- **ASSIGNED TASK**
Your output is the line containing "Helpful Resources (299, 2326)" plus every line after it in the listing, reproduced exactly.

- **RECORD SET**
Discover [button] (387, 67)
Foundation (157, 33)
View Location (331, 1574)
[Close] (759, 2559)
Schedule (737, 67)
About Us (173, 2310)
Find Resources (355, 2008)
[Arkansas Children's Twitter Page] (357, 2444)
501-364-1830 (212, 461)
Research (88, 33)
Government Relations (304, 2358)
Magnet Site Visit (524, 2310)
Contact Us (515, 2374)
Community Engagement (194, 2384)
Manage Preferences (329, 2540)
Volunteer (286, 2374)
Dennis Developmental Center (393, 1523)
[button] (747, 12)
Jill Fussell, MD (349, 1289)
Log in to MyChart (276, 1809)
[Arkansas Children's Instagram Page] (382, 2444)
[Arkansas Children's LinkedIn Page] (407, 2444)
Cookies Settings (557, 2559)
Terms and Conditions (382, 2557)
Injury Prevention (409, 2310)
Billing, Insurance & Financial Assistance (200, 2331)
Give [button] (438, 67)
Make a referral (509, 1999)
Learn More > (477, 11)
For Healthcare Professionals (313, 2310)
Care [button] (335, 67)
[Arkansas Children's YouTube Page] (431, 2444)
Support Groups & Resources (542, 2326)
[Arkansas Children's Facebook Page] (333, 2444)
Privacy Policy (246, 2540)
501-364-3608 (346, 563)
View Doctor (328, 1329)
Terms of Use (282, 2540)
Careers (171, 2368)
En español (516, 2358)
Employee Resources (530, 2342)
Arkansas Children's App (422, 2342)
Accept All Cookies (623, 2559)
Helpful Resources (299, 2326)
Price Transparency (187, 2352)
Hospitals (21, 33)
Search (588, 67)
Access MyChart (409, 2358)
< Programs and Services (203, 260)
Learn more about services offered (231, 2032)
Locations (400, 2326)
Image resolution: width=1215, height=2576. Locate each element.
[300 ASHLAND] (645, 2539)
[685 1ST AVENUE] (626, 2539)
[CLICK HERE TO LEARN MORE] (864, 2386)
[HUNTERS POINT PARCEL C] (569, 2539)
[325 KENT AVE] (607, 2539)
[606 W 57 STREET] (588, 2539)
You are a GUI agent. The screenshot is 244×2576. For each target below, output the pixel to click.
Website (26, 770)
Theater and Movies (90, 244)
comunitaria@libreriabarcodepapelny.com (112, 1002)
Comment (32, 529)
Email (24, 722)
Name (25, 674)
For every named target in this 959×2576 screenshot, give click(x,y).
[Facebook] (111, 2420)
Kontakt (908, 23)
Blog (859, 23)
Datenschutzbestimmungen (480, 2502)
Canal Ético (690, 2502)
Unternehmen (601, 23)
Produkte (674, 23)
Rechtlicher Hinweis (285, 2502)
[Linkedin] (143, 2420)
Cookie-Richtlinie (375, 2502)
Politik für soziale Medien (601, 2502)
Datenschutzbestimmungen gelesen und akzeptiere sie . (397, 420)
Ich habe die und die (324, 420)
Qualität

- **TASK SOLUTION**
Helpful Resources (299, 2326)
Price Transparency (187, 2352)
Hospitals (21, 33)
Search (588, 67)
Access MyChart (409, 2358)
< Programs and Services (203, 260)
Learn more about services offered (231, 2032)
Locations (400, 2326)
Image resolution: width=1215, height=2576. Locate each element.
[300 ASHLAND] (645, 2539)
[685 1ST AVENUE] (626, 2539)
[CLICK HERE TO LEARN MORE] (864, 2386)
[HUNTERS POINT PARCEL C] (569, 2539)
[325 KENT AVE] (607, 2539)
[606 W 57 STREET] (588, 2539)
You are a GUI agent. The screenshot is 244×2576. For each target below, output the pixel to click.
Website (26, 770)
Theater and Movies (90, 244)
comunitaria@libreriabarcodepapelny.com (112, 1002)
Comment (32, 529)
Email (24, 722)
Name (25, 674)
For every named target in this 959×2576 screenshot, give click(x,y).
[Facebook] (111, 2420)
Kontakt (908, 23)
Blog (859, 23)
Datenschutzbestimmungen (480, 2502)
Canal Ético (690, 2502)
Unternehmen (601, 23)
Produkte (674, 23)
Rechtlicher Hinweis (285, 2502)
[Linkedin] (143, 2420)
Cookie-Richtlinie (375, 2502)
Politik für soziale Medien (601, 2502)
Datenschutzbestimmungen gelesen und akzeptiere sie . (397, 420)
Ich habe die und die (324, 420)
Qualität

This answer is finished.